TRT was banned in Nevada and subsequent athletic commissions followed suit, including Brazil, home to Belfort’s three latest knockouts. He also failed a drug test in Nevada in 2006.

Belfort took responsibility for not communicating with the commission regarding his exemption in Brazil. He claims to have stopped TRT treatment the same day that it became outlawed.

"I voluntarily released my test results in order to try to help remove any controversy from this matter," he argued. "I want to prove I am a good fighter who follows the rules."

Commissioner Bill Brady came down hard on the Brazilian, requiring Belfort to make himself available to testing no matter his location.
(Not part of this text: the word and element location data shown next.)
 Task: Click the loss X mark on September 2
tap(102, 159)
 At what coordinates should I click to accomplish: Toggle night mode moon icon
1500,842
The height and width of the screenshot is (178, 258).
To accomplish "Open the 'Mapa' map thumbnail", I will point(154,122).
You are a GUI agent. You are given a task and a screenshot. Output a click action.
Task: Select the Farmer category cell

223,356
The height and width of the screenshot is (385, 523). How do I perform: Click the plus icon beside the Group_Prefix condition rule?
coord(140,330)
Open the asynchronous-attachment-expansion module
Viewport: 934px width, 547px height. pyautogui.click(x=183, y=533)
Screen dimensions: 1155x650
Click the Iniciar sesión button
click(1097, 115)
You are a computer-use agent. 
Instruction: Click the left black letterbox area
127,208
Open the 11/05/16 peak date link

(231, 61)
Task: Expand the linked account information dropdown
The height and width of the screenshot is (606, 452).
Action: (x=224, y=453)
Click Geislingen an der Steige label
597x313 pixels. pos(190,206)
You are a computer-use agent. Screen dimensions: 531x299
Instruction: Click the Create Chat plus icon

Belfort will also need to pay for any testing the NAC feels is necessary.

“I'll give you my definition of reasonable testing going forward from this commissioner's perspective, that we're going to drug test you to the day you retire,” said Commissioner Anthony Marnell. "We, in my opinion, should be in and around your career until the day you call it quits."

Commissioners Pat Lunvall and Skip Avansino questioned Belfort regarding his TRT use in Brazil and other jurisdictions. Belfort had been granted exemptions in Canada and Pennsylvania, in addition to Brazil. He was also questioned about his place of residence.​

“They knew he was on TRT and they checked his levels and he met the requirements in both Canada and Pennsylvania,” said Alonso.

Belfort spoke candidly about his life off TRT.

“In the beginning it was really hard. It was a crash,” said the 37-year-old. “I'm just training smart. I gotta be smart with the age that I have, with the experience. I have a mission and my mission for the sports is to be an example, be a role model and fulfill my dream.

Avansino and Marnell ended the hearing by ensuring Belfort abides by reasonable testing conditions and stating that all state commissioners have the power to order a test at selected dates. Belfort was encouraged by the NAC to be in a location where that could be accomplished with ease, to which he stated, “I’m fully cooperating with you guys. Whatever you guys want will be done."

Upon conclusion of the vote, Belfort was granted a license on the three aforementioned conditional terms. Brady had strong words on how this impacts Belfort’s impending legacy and pursuit of a title.

"Your legacy will be determined by this meeting [going] forward, I believe that," said Brady. "There's some gray area right now, but I believe your legacy will be determined from here forward. I hope that that's outstanding. I wish you the best in accomplishing that."

Belfort was originally scheduled to fight  Weidman for the middleweight strap at UFC 173 in May. He was originally pulled from the fight to be in compliance with drug testing protocol. Belfort was removed from the card and replaced by Lyoto Machida. That fight was ultimately moved to UFC 175 in July.